Gefunden bei Naked Capitalism: End of the War, End of US Exceptionalism

Unter dieser Überschrift wurde mit einer Einleitung von Yves Smith John Helmers Besprechung des Buches „Overreach“ von Owen Matthews veröffentlicht, in der er dieses nach allen Regeln der Kunst auseinander nimmt.

Durchzogen werden Einleitung, Artikel und die anschließenden Kommentare mal wieder von der beunruhigenden Frage, wie anhaltendes dysfunktionales Verhalten unserer Eliten und die weitverbreitete Zustimmung, die sie nach wie vor dafür erhalten, zu erklären sind. Jeder kennt die Situationen, in denen uns vertraute Menschen bei einem Thema, bei dem sich Beweise angehäuft haben, die ihrem Glauben widersprechen, völlig aus der Spur geraten, sich weigern, sich mit diesen Beweisen auseinanderzusetzen, sie einfach nicht akzeptieren können und stattdessen um sich schlagen.

Unter anderen fand ich dazu einen Kommentar von Aurelien (mal wieder), den ich übersetzt habe

Ich bin schon seit langem der Meinung und habe in einigen meiner Beiträge die Auffassung vertreten, dass die wirklichen Probleme hier eher psychologischer (und gruppenpsychologischer) als politischer Natur sind.
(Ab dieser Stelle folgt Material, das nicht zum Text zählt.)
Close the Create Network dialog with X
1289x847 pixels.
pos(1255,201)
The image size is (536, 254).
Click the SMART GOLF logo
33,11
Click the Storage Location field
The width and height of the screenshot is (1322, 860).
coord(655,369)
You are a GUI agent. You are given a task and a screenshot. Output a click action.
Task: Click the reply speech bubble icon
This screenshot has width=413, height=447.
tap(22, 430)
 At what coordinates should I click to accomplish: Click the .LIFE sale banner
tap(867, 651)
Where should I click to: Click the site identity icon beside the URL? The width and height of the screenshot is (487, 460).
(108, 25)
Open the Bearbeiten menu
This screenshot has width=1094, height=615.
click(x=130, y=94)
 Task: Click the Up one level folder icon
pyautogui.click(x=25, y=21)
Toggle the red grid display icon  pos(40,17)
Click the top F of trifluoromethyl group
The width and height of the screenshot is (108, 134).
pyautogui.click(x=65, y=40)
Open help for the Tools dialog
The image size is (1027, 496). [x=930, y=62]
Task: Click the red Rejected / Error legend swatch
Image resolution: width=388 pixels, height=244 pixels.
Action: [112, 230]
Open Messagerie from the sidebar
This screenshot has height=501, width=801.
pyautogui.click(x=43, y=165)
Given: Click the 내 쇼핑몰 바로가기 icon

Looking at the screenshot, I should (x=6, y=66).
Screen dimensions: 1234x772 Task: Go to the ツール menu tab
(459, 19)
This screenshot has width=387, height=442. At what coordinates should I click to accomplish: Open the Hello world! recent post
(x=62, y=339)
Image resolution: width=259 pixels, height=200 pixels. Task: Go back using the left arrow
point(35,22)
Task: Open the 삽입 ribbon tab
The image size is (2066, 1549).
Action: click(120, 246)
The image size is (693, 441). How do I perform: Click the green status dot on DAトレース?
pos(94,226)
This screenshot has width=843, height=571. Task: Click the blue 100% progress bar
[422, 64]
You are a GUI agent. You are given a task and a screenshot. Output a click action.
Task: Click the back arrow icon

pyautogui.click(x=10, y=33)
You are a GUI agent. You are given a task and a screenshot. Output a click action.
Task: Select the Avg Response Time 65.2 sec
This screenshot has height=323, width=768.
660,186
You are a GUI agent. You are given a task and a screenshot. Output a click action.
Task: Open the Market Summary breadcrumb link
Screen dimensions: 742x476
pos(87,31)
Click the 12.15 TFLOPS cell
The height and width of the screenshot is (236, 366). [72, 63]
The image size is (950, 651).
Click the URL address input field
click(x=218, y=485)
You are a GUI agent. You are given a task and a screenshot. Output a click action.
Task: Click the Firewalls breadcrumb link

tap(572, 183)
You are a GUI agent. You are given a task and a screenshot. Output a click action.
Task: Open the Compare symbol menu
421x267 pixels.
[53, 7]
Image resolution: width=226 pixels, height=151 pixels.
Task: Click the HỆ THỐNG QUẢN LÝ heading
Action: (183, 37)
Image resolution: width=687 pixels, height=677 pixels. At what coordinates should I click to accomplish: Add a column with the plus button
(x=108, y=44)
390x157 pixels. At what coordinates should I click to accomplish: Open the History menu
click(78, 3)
Es gibt Dinge, die wir sowohl auf persönlicher als auch auf institutioneller Ebene einfach nicht glauben können, weil sie außerhalb unseres Bezugsrahmens liegen und deren Konsequenzen, wenn sie wahr wären, zu beängstigend sind.

Noch wichtiger ist, dass, wenn wir Mitglieder von Gruppen sind, die alle dasselbe glauben, und wir uns ständig gegenseitig in unseren Ansichten bestärken, und die weitere Zugehörigkeit zu dieser Gruppe mit Vernunft und dem Wert der in die bisherige Politik investieren versunkenen psychologischen Kosten assoziiert wird.

Wie ich bereits dargelegt habe, denke ich, dass wir eine Art fortschreitenden Nervenzusammenbruch der PMC-Eliten erleben werden, zusammen mit einer Verzögerungsaktion, die darauf hinausläuft, dass (1) wir das nie gesagt haben, (2) OK, wir haben das gesagt, aber es wurde falsch interpretiert, (3) OK, wir haben das gesagt, aber wenn man genau liest, was wir gesagt haben, wurde das schlimmste vorstellbare Ergebnis vermieden, und deshalb haben wir gewonnen und hatten die ganze Zeit recht.

Inwieweit diese Strategie der brutalen Realität der Ereignisse standhalten wird, ist fraglich, denn jedes  heute absehbare Ergebnis des Krieges wird die teleologische Vorstellung torpedieren, dass die Ausbreitung des Liberalismus immer weiter gen Osten unaufhaltsam ist, und ich weiß nicht, ob die Eliten (insbesondere die europäischen, deren Hauptgrund für die Führung des Krieges diese Vorstellung ist) ein solches Ergebnis tatsächlich überleben können.